---- Extrait proposé
Mais la force du scénariste est, qu’à travers ces nombreux flashbacks, on se prend d’affection pour ce malfrat, qui finalement n’est pas dénoué de bons sentiments. Bien qu’il assassine sans pitié (souvent des gens sans cœur), il est aussi capable de bonté. Ainsi on pourra le voir donner une belle voiture, ou une mallette remplie d’argent, aux rares personnes qui ont eu la spontanéité et la gentillesse d’aider sa famille lors de sa jeunesse.
Le lieu et les époques du récit (Angleterre des années 20 et 55) se prêtent superbement au contexte dramatique : une époque d’après-guerre où la misère subside et l’esprit « chacun pour soi » de la guerre est encore omniprésent (année 20), puis les années 55, toujours dans la guerre froide où l’enrichissement personnel et les extrêmes en terme de catégories sociales sont notables…
Et cette Angleterre royaliste, cosmopolite et indépendante… Quel merveilleux environnement pour faire intervenir nombre de personnages secondaires de nationalités différentes (Brésil, France, Amérique…), et sa richesse architecturale et culturelle apporte beaucoup à l’attrait de Monsieur Choc pour les belles choses.
--------
---- Données fournies
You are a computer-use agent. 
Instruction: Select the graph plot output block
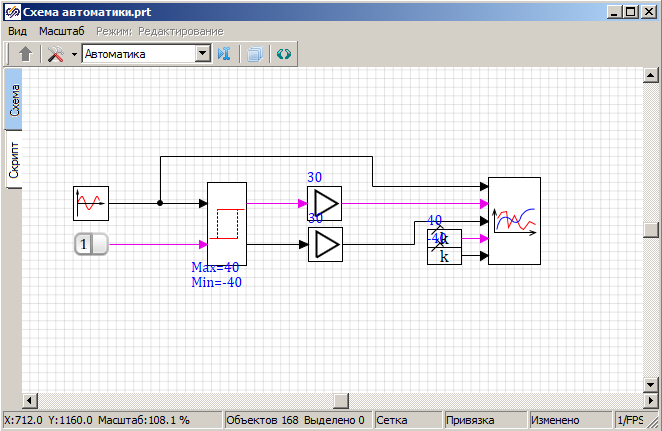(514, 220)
--------
---- Données fournies
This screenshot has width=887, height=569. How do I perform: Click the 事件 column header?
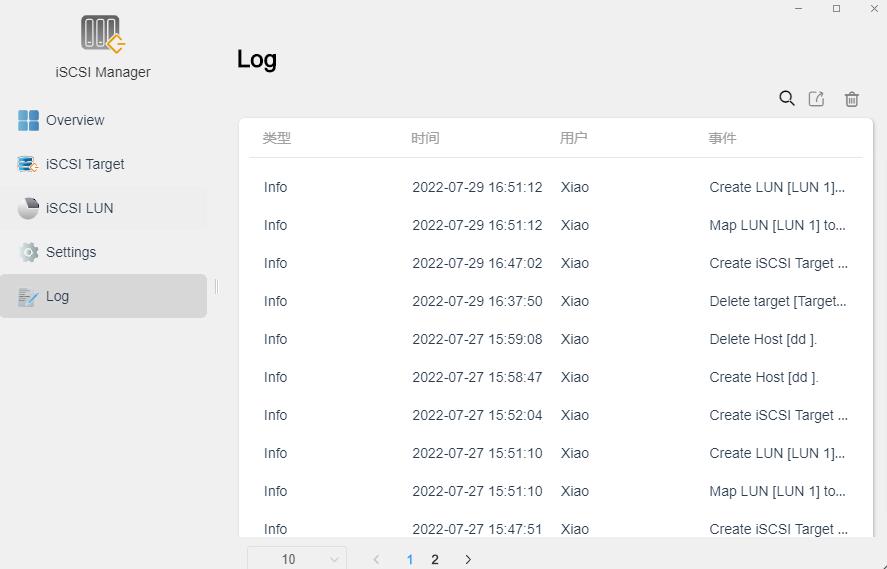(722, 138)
--------
▸ Exercices
a - Recopiez le passage de l'extrait proposé qui commence à « Le lieu et les » et se termine à « les belles choses. ».
b - D'après l'extrait proposé, pourquoi le lecteur finit-il par éprouver de l'affection pour le malfrat ? Répondez en une à trois phrases.
c - Dites si chacune des affirmations suivantes concorde avec l'extrait proposé, en répondant par oui ou par non et en citant les mots qui le prouvent : (i) le récit se situe en Angleterre dans les années 20 et 55 ; (ii) le malfrat ne tue que des gens sans cœur ; (iii) tous les personnages secondaires sont anglais.

▸ Corrigé
a -
Le lieu et les époques du récit (Angleterre des années 20 et 55) se prêtent superbement au contexte dramatique : une époque d’après-guerre où la misère subside et l’esprit « chacun pour soi » de la guerre est encore omniprésent (année 20), puis les années 55, toujours dans la guerre froide où l’enrichissement personnel et les extrêmes en terme de catégories sociales sont notables…
Et cette Angleterre royaliste, cosmopolite et indépendante… Quel merveilleux environnement pour faire intervenir nombre de personnages secondaires de nationalités différentes (Brésil, France, Amérique…), et sa richesse architecturale et culturelle apporte beaucoup à l’attrait de Monsieur Choc pour les belles choses.

b - Grâce aux nombreux flashbacks, le malfrat se révèle capable de bonté, même s'il assassine sans pitié. Il offre par exemple une belle voiture ou une mallette remplie d'argent aux rares personnes qui ont aidé sa famille pendant sa jeunesse.

c -
(i) Oui : « Angleterre des années 20 et 55 ».
(ii) Non : « souvent des gens sans cœur ».
(iii) Non : « nombre de personnages secondaires de nationalités différentes (Brésil, France, Amérique…) ».